Running Jobs and Submission Scripts

Help Desk

Theta and ThetaGPU

Job Submission

The batch scheduler used on Theta is Cobalt. Below is a basic introduction to submitting jobs using Cobalt. More details on Cobalt options and how to query, alter, and delete submitted jobs can be found in the section on Theta Cobalt Job Control (Cray XC40). For information on queues on Theta, see Theta queues. For information on priority and scheduling, see Theta priority and scheduling.

NOTE: Everywhere in this document that aprun is referenced, that applies to the KNL nodes. 
For the GPU nodes, replace aprun with mpirun (or mpiexec) and everything else should be the same.

To request for an allocation on ThetaGPU fill out this form: Allocation request. ThetaGPU is listed under Theta on the form.

There are two main types of jobs one can submit: script and interactive.

  • In a script job, a script is given to Cobalt and when scheduled, the script is run and can call "aprun <executable>" (on KNL Nodes) or “mpirun <executable>” (on GPU nodes) to run executables on the compute nodes via aprun.
  • In an interactive job, a "-I" is passed to Cobalt and when scheduled, you are given a shell on a service node (KNL) or the head node (GPU). You can then execute aprun (KNL) or mpirun (GPU) to launch jobs to the compute nodes directly. This is useful for rapid debugging.

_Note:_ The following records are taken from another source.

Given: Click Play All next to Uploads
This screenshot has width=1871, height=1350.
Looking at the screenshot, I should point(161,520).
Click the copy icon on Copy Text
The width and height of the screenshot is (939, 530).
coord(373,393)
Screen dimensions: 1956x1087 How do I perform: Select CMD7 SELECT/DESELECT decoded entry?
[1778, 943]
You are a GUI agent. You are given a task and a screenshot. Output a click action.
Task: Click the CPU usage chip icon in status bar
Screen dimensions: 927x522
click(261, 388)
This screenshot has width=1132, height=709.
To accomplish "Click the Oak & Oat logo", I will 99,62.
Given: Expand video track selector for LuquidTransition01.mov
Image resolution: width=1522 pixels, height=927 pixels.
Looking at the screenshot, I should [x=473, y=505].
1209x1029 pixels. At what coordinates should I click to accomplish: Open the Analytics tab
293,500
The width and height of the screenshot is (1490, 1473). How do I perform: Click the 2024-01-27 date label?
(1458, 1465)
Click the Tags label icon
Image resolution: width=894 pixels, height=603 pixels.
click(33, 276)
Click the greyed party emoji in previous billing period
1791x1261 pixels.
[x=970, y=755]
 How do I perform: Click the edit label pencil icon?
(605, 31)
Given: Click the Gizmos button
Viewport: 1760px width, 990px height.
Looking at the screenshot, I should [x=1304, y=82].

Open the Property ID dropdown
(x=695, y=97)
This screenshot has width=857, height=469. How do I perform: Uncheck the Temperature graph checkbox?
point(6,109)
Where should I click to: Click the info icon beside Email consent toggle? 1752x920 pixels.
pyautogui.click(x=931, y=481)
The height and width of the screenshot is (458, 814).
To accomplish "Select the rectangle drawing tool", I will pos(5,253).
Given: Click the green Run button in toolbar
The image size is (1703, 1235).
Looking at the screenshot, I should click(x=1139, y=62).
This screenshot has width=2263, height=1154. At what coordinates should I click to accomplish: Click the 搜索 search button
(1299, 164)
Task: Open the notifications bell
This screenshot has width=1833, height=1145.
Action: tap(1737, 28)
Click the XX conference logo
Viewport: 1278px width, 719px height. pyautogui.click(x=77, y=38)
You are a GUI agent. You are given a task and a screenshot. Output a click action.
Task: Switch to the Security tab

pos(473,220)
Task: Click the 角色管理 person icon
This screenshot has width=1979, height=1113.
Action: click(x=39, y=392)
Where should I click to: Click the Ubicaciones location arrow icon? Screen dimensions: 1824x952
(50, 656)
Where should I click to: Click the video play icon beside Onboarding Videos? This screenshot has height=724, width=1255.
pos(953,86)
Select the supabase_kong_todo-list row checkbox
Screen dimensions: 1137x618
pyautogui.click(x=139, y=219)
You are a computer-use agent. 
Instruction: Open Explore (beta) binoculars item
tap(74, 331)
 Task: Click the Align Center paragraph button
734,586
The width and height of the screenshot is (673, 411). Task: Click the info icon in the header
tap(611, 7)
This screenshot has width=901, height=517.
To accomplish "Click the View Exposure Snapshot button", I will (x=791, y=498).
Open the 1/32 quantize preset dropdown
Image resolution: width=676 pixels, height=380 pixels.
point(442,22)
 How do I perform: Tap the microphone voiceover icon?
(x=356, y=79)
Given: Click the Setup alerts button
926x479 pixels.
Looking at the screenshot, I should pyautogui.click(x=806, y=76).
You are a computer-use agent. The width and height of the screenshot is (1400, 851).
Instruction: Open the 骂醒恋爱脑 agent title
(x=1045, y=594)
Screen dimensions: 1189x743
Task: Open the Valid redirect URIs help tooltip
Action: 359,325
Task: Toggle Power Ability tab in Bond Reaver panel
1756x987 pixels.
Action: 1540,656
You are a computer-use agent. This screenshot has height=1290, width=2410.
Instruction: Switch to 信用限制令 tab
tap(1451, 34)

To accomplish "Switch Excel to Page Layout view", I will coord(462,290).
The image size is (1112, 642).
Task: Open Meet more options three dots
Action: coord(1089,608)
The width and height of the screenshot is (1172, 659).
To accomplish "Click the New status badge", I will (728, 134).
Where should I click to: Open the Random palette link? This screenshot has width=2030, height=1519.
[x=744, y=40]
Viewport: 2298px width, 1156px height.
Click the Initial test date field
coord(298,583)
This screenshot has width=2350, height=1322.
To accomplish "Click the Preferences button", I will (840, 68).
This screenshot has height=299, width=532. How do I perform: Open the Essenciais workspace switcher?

Overview of Where Jobs Run on Theta

To understand how jobs run, it is useful to keep in mind the different types of nodes (login, service, and compute) that make up Theta, and on which nodes the jobs run. When a user ssh's into Theta, they are given a shell on a login node. The login nodes are typically where a user compiles code and submits jobs to the batch scheduler. To run a job on Theta, the user submits a script (or interactive job) to the batch scheduler from the login node.

The rest of the process depends on whether you are running on the KNL nodes or the GPU nodes:

KNL Nodes: The script (or shell in an interactive job) does not run directly on the compute nodes--it first runs on a service node. Like the login nodes, service nodes are not the compute nodes that make up the main computational resources of the machine, but are an intermediate node where the submission script launches executables to the compute nodes with the aprun command.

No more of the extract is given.